More articles by: Yoav Litvin



To: puborectalis who wrote (965438)9/19/2016 5:51:16 AM
From: Broken_Clock  Respond to of 1575727
 
hey doc....psssst ....RUSSIANS! They're after our precious bodily fluids!
+++

September 19, 2016
Prime Directive: Trust the System, Blame the Russians by
Jim Kavanagh

There are increasing doubts about the trustworthiness of America’s now ubiquitous electronic voting systems. For all the reasons I put forth in my previous post, including the suspicious results in the Democratic primary this year ( analyzed in detail in a Stanford study), wider swaths of the public are aware and concerned about whether voters can have confidence that their votes will be counted for whom they are cast.

So the establishment media had to address this issue in some way. I guess that’s why the New York Times put David E. Sanger and Charlie Savage on the case, with their September 14th article, “ Prime Danger in Vote Hack: Sowing Doubt.”

As the title indicates, the prime objective of this article is to allay any doubt voters might have about the reliability of the American electoral process, while at the same time acknowledging (kinda, sorta) that there’s some “danger” involved in the opaque, proprietary technologies that now determine the outcome of our elections. It’s a tricky needle to thread, and the convoluted and self-contradictory argument they use to do it is woven around the first two words of the article: “Russian hackers.”

Yup, step one of their argument is that the danger does not come from privatized electronic voting-counting systems that, as scores of analysts have demonstrated, and Victoria Collier recently pointed out, allow “thousands, even millions of electronic votes [to] be siphoned from one candidate to another through malicious internal coding in the voting software.” You can ignore, as they do, all that “conspiracy theory” nonsense. The only danger to the electoral system comes from “Russian hackers.”

Step two of their argument—and the trickiest part—is that the only danger those Russian hackers pose is to “sow doubts about the legitimacy of the results.” You see, those conniving Russkies cannot really hack, only “disrupt,” electronic voting systems. Sure, they can get in and “meddle” a little, but they cannot “change the outcome.” (Because it must be that nobody can, or else…Stop that thought, “Conspiracy Theory”!)

This category of an intrusion into a computerized electronic system that’s not really a hack, but only a “disruption” is a wondrous rhetorical, if not actually digital, device, which allows us to have complete confidence in the electronic voting system and still worry about it, in just the right way. We can credit Sanger and Savage for revealing to us how the exceptional American electoral system can apparently deflect any malicious hack by turning it into an ineffectual “disruption.” Even more amazing, the system seems to have been designed, craftily, to allow just enough inconsequential “meddling” to entice and expose any foolish and malign disrupters.

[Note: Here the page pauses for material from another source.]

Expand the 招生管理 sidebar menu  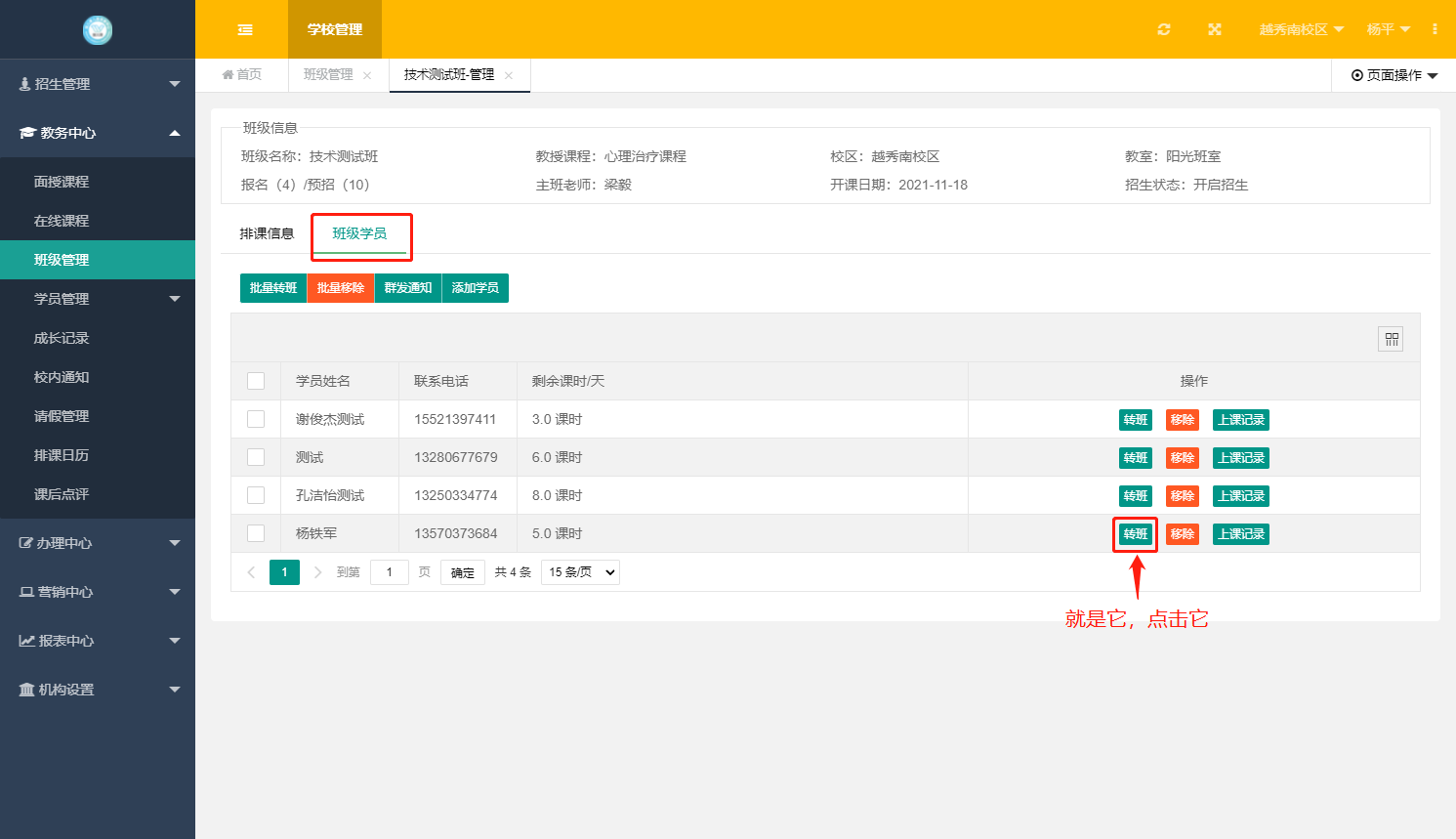coord(98,84)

Especially if they’re Russian.

On the one hand, we can thank our lucky stars, and shrewd American software engineers, that this “disruption” only effects the previously-unheard-of confidence circuitry of our election devices, that it only “sows doubts.” On the other hand, isn’t that the worstest thing ever, that the Russians can make Americans “lose confidence in the system.”

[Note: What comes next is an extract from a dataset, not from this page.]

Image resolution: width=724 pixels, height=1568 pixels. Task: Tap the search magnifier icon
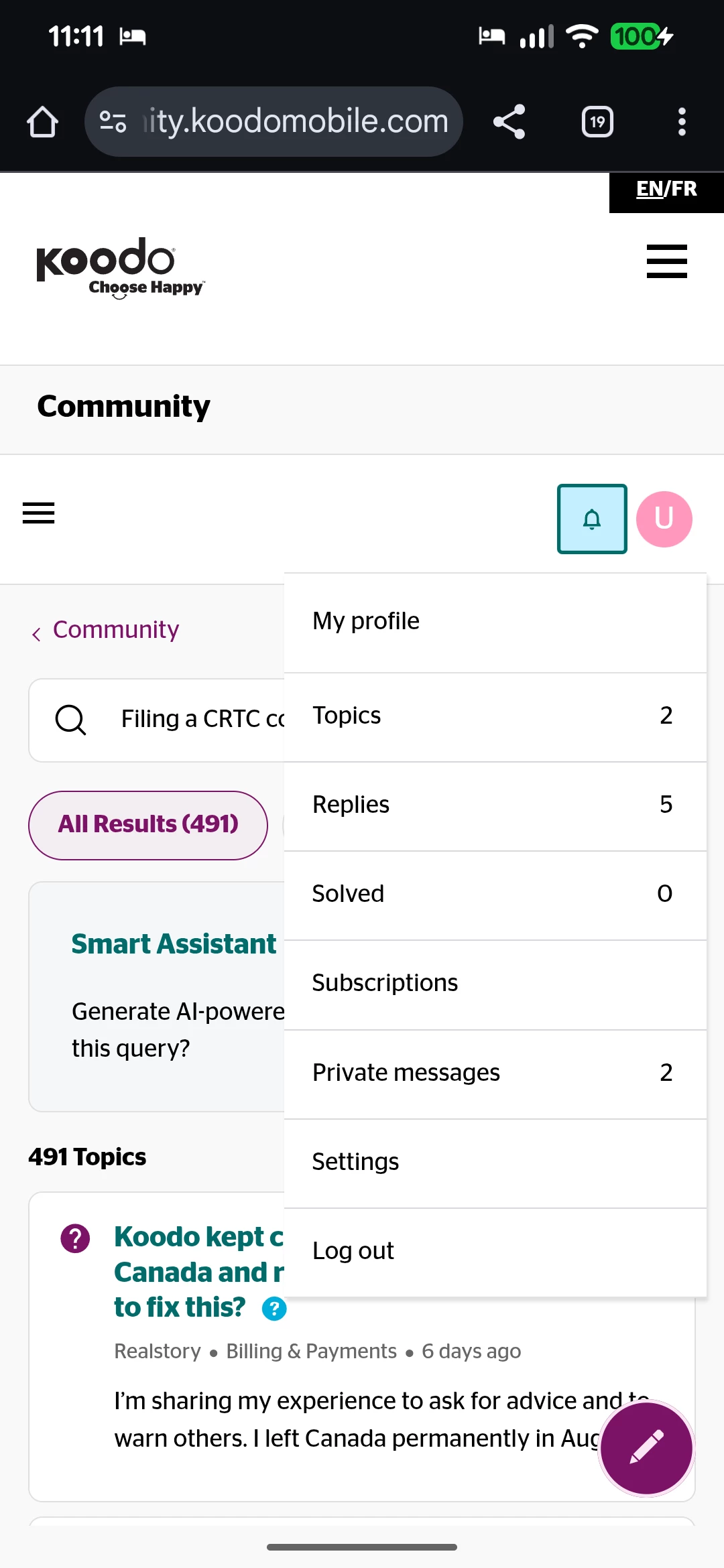pos(70,720)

Because, really, we can ignore all the issues that have been analyzed by Americans over the past 15 years regarding the proprietary, hackable, electronic voting systems peddled by American companies. We can have complete “confidence in the security of the vote” in “most states,” and we can rest assured that “an accurate count would probably be made,” despite “meddling around the edges,” which might constitute “disruption” but “not really…manipulation.” [My emphasis.]

In fact, the authors warn us, “the disruption has already begun”—by the Russians. The American electoral system is probably in most states perfectly trustworthy, A-OK, and the Prime Danger comes not from the faults of the system itself, but only from the Russians—and, of course, Putin’s American sleeper agents, Bev Harris, Virginia Martin, this writer, et. al.—who might try to make people “lose confidence in the system.”

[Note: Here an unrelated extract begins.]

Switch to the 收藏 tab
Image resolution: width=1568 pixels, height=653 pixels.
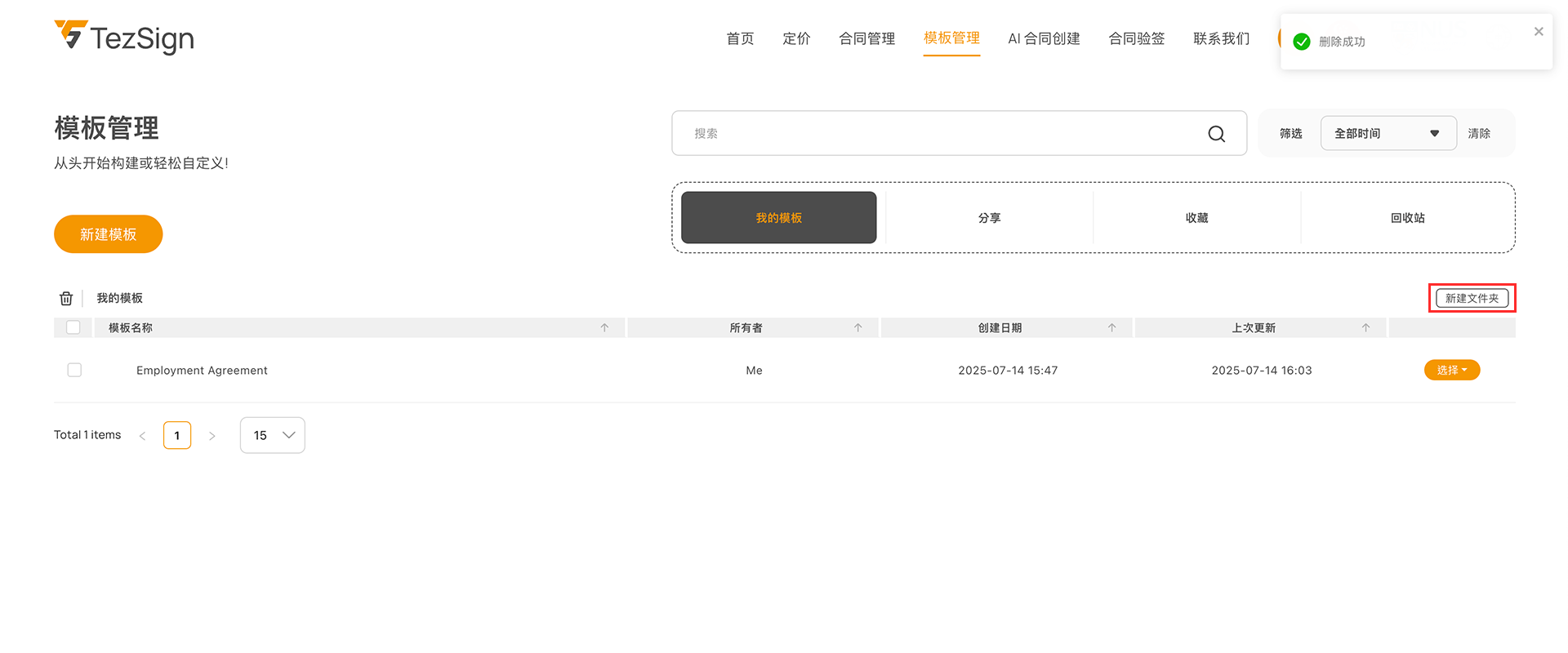tap(1196, 218)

With this article, the NYT has given us a perfect example of the job the establishment media does: ignore the work, and trivialize the well-founded fears, of concerned Americans, and divert attention to the government’s villain of the day. Singer and Savage have done their bit in trying to fold the growing, serious doubts about the voting system into the current ridiculous narrative about the evil, scheming Russians—in order to reinforce the all-important message: “Trust the system.”

Will anyone really buy this nonsense? I wish I could say no.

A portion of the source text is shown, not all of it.